Unger et al (2013) studied the employment of vibration to stimulate trunk movements may enhance stance and walking in adolescents with spastic cerebral palsy (STCP). A combination of 27 youngsters (6–13 years old) took part in a single-blind pre–post crossover experimental investigation. A trunk-targeted approach utilising vibratory can be advantageous in achieving accurate postures and gait in adolescents with STCP while causing any recognized bad impacts. Vibrating and particular trunk conditioning should be used in education or treatment services. Various evidences support that despite of numerous tools and relatable approaches, the primary support and benefit through therapeutic interventions is often offered to the limbs than to the trunk muscle structure or the core. The study of Butler (2018) supported that the seating intervention has helped sitting acquisition in children with spastic cerebral palsy (STCP). According to Bertoti et al (1988) and Sterba et al (2002), short term posture correction and balancing abilities have always been favoured and concerned and the use of horse-back riding as a therapeutic intervention has proven effective since long time. Unger et al (2006) reported that involvement of trunk in the therapeutic exercise programme may not have been very helpful in providing a good posture and gait overall, when compared to studies and outcomes that support programmes that focussed on lower limb strengthening. This study successfully claims that brisk walking and posture can be corrected in short-term by targeting the abdominal muscles through WBV in children with spastic cerebral palsy (STCP). This paves way and creates opportunity to facilitate the movement of muscles and to strengthen them by targeting the spasticity. This finding is confirmed positively through the recorded selected thickness of the abdominal muscles during the ability to perform sit-ups. Further evidence on the impact of resonance on force production and stiffness is required along with additional evidences and practices to support the potential effect of exercise performed on the vibrating platform.

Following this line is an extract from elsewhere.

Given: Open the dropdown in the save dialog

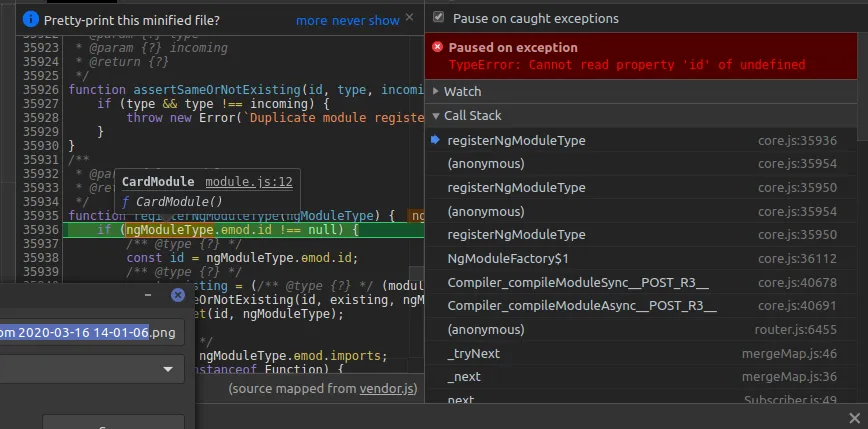Looking at the screenshot, I should pos(165,369).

Marquez-Chin et al (2017) in its study determined the effectiveness of adaptive electrical stimulation treatment in restoring voluntary extending and gripping following extreme hemiplegia. This study was based on randomised controlled trial samples including 21 individuals from the Toronto Rehabilitation Institute-University Health Network who suffered with severe hemiplegia of the upper limb. The participants involved were offered with occupational therapy assistance to improve the functioning of hand, shoulder, wrist and elbow. Hemiplegia hinders and also disables daily functioning in individuals. This study evidentially and strongly support that advanced functional electrical stimulation (FES) treatment proves to be a substantial intervention technique for the rehabilitation of upper limb. This study is also suggestive of the element that functional electrical stimulation (FES) treatment when coupled with other interventions from occupational therapy sector can produce major far-reaching outcomes. It successfully demonstrates that functional electrical stimulation is harmless, without any invasive properties as well without nay side-effects. This therapy shifts the patients’ marginal interdependency into complete non-dependent functioning individual. This provides better community participation and a sense of self-worth and confidence in the social world. The research by Craven, Hadi and Popvic (2015) is highly supportive of the functional electrical stimulation as an intervention in the occupational therapy system to promote the functionality advancement of the upper limp in individuals with strokes and hemiplegic conditions. Similarly, the research and study by Soderback (2015) based on individuals who suffered with stroke before the hemiplegic condition, identifies this therapy as an innovative approach to address therapeutically the hemiplegia and post-stroke physical condition in the setting of occupational therapy.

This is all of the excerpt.